Il decreto sul femminicidio è diventato legge: è nata la ‘cosa’. Con l’approvazione del testo alla Camera, erano state apportate  modifiche che accoglievano parzialmente alcune delle richieste avanzate dai centri antiviolenza contenute anche nella Convenzione di Istanbul.

Resta inalterato invece l’impianto emergenziale con le  misure di carattere penale che si andranno ad aggiungere alle altre già esistenti e già non applicate. La legge contiene ancora una definizione del tutto inadeguata della violenza di genere:  la definizione “uno o più atti, gravi ovvero non episodici” rischia di creare confusione in luoghi come tribunali e forze dell’ordine dove spesso, si confonde la violenza con il conflitto. Già si tradisce la Convenzione di Istanbul che definisce la violenza di genere in maniera più ampia, come “qualunque atto di violenza fondato sul genere che causi sofferenza di natura fisica, sessuale, economica, compresa la minaccia di tali atti”
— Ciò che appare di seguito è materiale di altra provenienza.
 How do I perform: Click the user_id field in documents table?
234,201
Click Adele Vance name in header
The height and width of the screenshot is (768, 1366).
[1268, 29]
Nonostante il maquillage apportato con  alcuni emendamenti, questa legge non è apprezzabile. La misura penale e le sue logiche emergenziali e securitarie vedono la donna come un soggetto debole incapace di tutelarsi. La sua volontà scavalcata, è vero che l’irrevocabilità della querela è stata modificata con revocabilità in sede processuale, ma resta  l’ammonimento che è previsto anche per reati perseguibili a querela di parte. Il rischio è che le vittime siano esposte ad ulteriori violenze. La legge non prende in considerazione tutti gli strumenti di ordine civilistico e preventivo (ordine di allontanamento, provvedimenti di affidamento dei figli, separazione, divorzio) che sono quelli maggiormente privilegiati dalla donne e quando sono attuati grazie a giudici attenti, danno risposte veloci e adeguate.

Quanto alle misure di arresto verrebbe da commentare tanto rumore per dare alle donne il nulla. Nella legge non esiste nessuna misura di sicurezza realmente immediata e che sia a lungo termine. Perché? I provvedimenti cautelari non hanno una durata precisa e dipendono dalla discrezionalità del giudice. I governi che si sono affaccendati obtorto collo, sul problema del femminicidio anche per le pressioni del movimento delle donne hanno sempre ignorato le  risorse, i saperi e le pratiche nate dal pensiero femminista e dal lavoro dei centri antiviolenza: laboratori sociali dove sono stati realizzati progetti a sostegno delle donne e analisi che hanno prodotto  strategie per sostenere l’autodeterminazione delle donne.

Il governo deve ancora dimostrare di voler affrontare con azioni efficaci il problema della violenza di genere. Continuiamo a fare sentire la nostra voce.